Douglas makes other notable percussion contributions on the title track and Mount The Air, having become a permanent fixture in The Unthanks line-up, borrowed from and shared with North East anarchic Balkan dance band The Baghdaddies. Long-serving Unthank stalwarts Lizzie Jones (trumpet) and Becca Spencer (viola) also feature in an extensive list of contributors that will on tour and through next festival season be a 10 strong ensemble.
This detailed account of the album omits to mention perhaps the most beautiful piece on the record. Hawthorn, with it’s unique words and stunning performance, might break your heart.
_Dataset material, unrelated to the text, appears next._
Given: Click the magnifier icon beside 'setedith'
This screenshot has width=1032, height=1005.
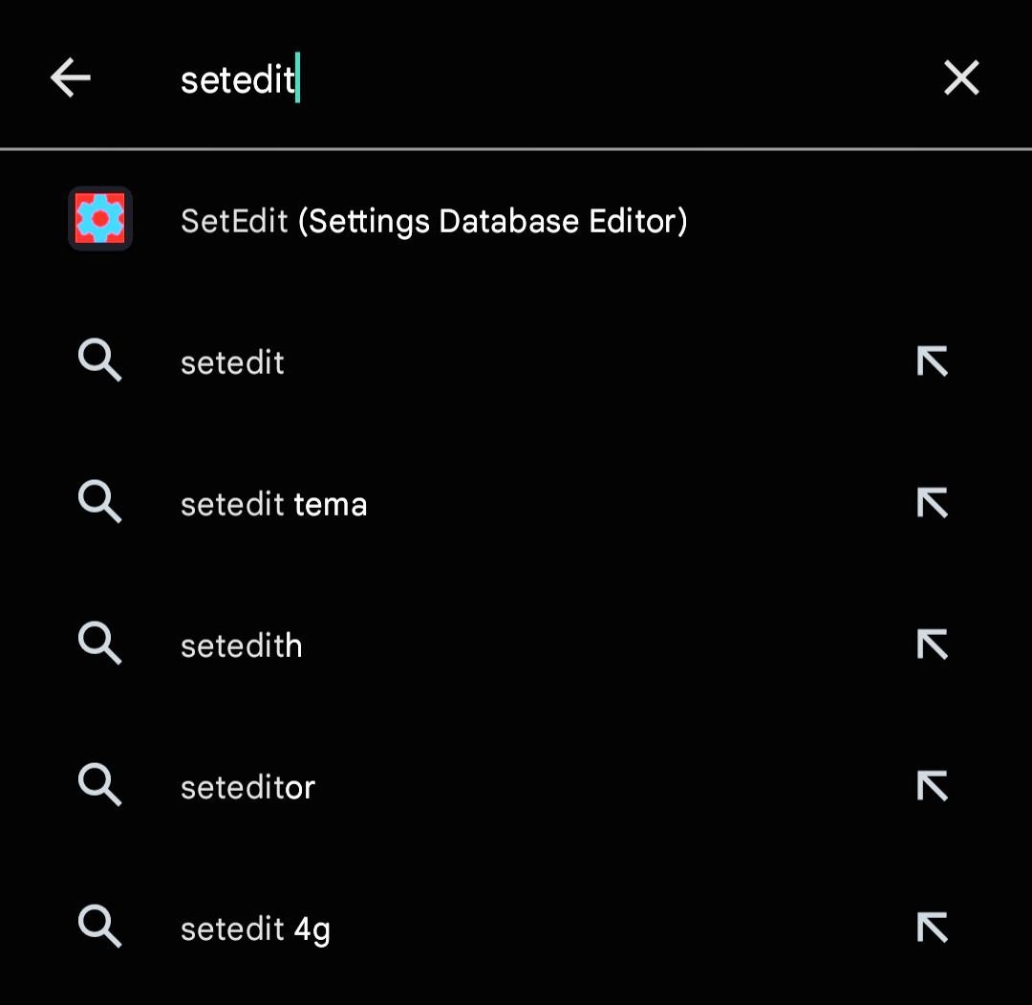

Mount The Air is the work of an act who still believe whole heartedly in the value of the album as an artform.
On very limited resources and makeshift facilities, they have shown extraordinary commitment and devotion to that art-form, to create their finest work yet.
For an album so long in the making, there will considerable anticipation for Mount The Air, not least from the many fellow performers who count themselves as fans of The Unthanks, including Martin Freeman, Elvis Costello, Colin Firth, Robert Wyatt, Ben Folds, Ryan Adams, Rosanne Cash, Dawn French, Ade Edmondson, Al Murray, Matt Lucas, Stephen Mangan, Boy George, Paul Morley, Ewan McGregor and Nick Hornby.
Most recently added to that list is Martin Freeman, who said “All I can say about The Unthanks is that they make my heart beat faster, or smile a lot, or cry. They mean it. And not in some dreary ‘authentic’ way that feels like a penance for the listener, but just natural. They sing and play what the hell they like, and if you’ve heard nicer harmonies this year, I may call you a liar. I’m glad to be around at the same time as them.”